Exercise directions
Tally the lines in the listing below that include "will". Answer with the count and nothing more.

Extracted information
= Beginning of Section =
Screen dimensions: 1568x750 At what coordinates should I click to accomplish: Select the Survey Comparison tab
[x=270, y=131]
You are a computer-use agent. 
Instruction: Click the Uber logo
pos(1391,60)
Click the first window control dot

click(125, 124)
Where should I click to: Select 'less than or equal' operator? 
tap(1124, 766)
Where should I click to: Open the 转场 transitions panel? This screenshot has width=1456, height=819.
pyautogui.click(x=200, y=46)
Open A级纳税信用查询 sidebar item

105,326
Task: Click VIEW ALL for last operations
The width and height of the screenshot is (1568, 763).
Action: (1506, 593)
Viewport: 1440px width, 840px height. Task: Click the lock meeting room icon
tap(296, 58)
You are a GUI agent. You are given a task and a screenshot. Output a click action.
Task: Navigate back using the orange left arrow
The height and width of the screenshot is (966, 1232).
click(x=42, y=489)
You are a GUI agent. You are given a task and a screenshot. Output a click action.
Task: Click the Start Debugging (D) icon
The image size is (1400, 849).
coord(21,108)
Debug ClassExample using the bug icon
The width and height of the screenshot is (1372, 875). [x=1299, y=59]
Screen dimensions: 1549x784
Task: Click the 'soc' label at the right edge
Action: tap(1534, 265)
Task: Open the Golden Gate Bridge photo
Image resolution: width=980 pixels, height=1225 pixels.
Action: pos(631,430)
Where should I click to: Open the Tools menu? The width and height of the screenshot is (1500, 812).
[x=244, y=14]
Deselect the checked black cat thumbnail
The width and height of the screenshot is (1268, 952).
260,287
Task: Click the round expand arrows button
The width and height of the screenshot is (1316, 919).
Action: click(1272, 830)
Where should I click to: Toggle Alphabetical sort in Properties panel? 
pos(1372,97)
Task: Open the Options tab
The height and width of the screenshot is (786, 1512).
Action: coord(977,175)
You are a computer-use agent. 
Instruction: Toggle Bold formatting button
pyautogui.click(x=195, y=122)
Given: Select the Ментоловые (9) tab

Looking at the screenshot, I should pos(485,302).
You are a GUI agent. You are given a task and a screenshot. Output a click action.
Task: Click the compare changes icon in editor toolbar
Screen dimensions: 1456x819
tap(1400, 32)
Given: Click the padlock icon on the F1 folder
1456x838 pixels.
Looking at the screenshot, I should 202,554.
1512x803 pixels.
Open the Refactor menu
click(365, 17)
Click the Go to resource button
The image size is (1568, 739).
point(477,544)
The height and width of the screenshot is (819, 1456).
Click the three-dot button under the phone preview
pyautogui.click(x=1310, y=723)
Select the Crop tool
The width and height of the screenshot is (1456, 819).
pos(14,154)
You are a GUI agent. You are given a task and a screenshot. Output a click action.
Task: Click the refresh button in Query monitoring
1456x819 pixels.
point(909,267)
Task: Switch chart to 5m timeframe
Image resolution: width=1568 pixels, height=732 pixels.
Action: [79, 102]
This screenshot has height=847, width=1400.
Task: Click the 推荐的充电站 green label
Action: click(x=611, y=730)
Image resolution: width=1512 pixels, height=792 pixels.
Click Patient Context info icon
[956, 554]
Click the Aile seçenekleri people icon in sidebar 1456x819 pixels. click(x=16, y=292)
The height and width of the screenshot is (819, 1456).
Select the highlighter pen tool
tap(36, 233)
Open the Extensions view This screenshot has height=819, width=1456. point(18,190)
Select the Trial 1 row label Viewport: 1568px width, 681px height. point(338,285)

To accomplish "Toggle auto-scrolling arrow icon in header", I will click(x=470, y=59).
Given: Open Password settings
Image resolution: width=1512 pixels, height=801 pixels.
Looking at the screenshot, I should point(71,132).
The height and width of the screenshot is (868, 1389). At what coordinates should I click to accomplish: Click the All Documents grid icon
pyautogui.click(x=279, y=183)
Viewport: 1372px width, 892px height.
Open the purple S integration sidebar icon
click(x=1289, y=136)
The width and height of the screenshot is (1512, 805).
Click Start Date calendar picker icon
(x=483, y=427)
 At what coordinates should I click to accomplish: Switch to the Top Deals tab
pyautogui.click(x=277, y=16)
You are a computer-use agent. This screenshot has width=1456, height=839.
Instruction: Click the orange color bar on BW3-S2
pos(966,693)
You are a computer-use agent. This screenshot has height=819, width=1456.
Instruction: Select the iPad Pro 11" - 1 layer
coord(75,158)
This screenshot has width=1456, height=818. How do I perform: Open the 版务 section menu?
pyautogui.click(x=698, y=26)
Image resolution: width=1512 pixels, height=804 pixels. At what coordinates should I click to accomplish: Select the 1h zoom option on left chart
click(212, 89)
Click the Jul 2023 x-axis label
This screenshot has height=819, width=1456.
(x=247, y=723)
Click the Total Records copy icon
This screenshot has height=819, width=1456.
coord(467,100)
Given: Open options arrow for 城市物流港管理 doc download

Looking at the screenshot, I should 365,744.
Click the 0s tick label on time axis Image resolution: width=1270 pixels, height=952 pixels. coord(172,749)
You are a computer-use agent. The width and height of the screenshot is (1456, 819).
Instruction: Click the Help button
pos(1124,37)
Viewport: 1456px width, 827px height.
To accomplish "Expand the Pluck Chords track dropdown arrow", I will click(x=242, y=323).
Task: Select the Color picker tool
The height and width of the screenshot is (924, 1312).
= End of Section =
Answer for the task
2